In D30807#695219, @kevans wrote:

So basically "blacklisted" was not the correct term to begin with.

This is my opinion, yes. I'm still searching for more ideal verbiage

If I would just start implementing this (without any external limitations I'm not aware of), I would probably do something like creating one directory called all and one called trusted with entries in trusted being symbolic links to certificates in all and check those into git.

caroot
|-- all
|   `-- GTS_Root_R1.pem
`-- trusted
    `-- GTS_Root_R1.pem -> ../all/GTS_Root_R1.pem

There are probably reasons why this isn't feasible though.

I agree with the three state model. Trusted, untrusted, and distrusted are fine. But for non-native English speakers, that nuance between un- and dis- may be too difficult. How about knownbad?

In D30807#695258, @grembo wrote:

In D30807#695219, @kevans wrote:

So basically "blacklisted" was not the correct term to begin with.

This is my opinion, yes. I'm still searching for more ideal verbiage

If I would just start implementing this (without any external limitations I'm not aware of), I would probably do something like creating one directory called all and one called trusted with entries in trusted being symbolic links to certificates in all and check those into git.

caroot
|-- all
|   `-- GTS_Root_R1.pem
`-- trusted
    `-- GTS_Root_R1.pem -> ../all/GTS_Root_R1.pem

There are probably reasons why this isn't feasible though.

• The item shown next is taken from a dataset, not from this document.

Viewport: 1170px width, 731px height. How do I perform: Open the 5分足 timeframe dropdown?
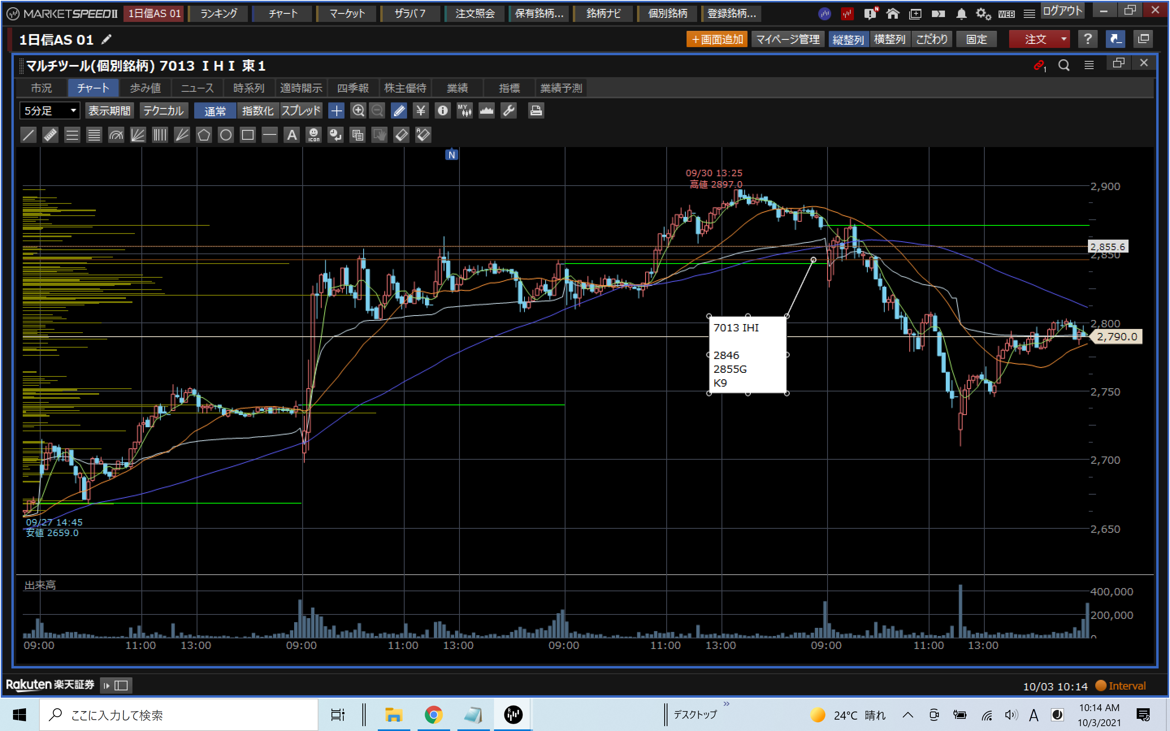click(50, 111)
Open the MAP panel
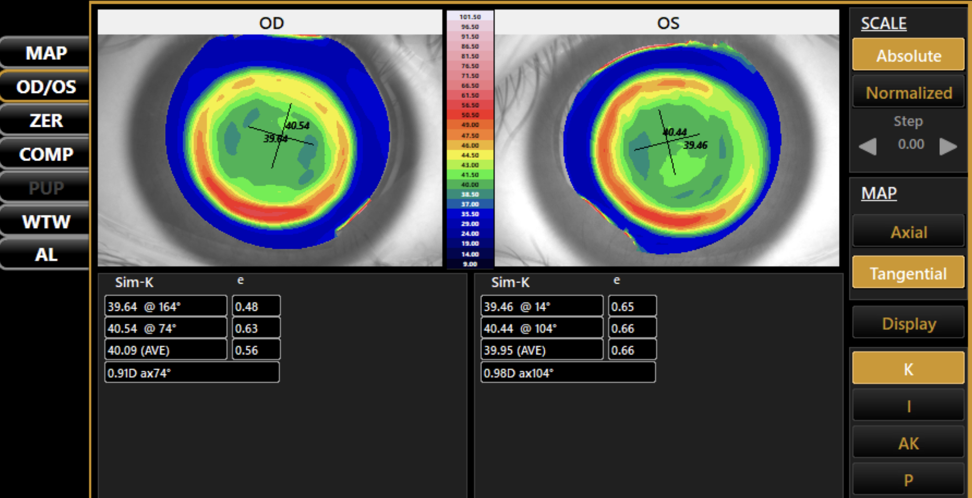 tap(46, 53)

In D30807#695522, @gordon wrote:

I agree with the three state model. Trusted, untrusted, and distrusted are fine. But for non-native English speakers, that nuance between un- and dis- may be too difficult. How about knownbad?

'approved', 'allowed', 'rejected': may be clearer.

In D30807#695022, @kevans wrote:

Can we back this out so I can rethink and reapply in a fashion that doesn't make it rough to MFC future cert changes, please? We can change the in-tree directory in stable/ while still installing to the old location.

On the backing out question, I'm not going to make a fuss if that happens and there is a plan to go forward, but I'm also not inclined to do it unless we can commit the new stuff at the same time. Hope that's a fair balance.

In D30807#695734, @ceri wrote:

'approved', 'allowed', 'rejected': may be clearer.

Those aren't really terms that are usually used in the context of certificates though and using them might raise more questions. It really just seems to be "all certificates" and out of those "trusted ones" (like the "manage certificates" dialog in firefox - you can import and then modify the trust level).

In D30807#695747, @grembo wrote:

In D30807#695734, @ceri wrote:

'approved', 'allowed', 'rejected': may be clearer.

Those aren't really terms that are usually used in the context of certificates though and using them might raise more questions. It really just seems to be "all certificates" and out of those "trusted ones" (like the "manage certificates" dialog in firefox - you can import and then modify the trust level).

I like your concept. or maybe,
removed, retired, rejected?
lastly, IMHO DIStrusted /would/ be the better than UNtrusted, if us/english is not your first spoken language / "native tongue".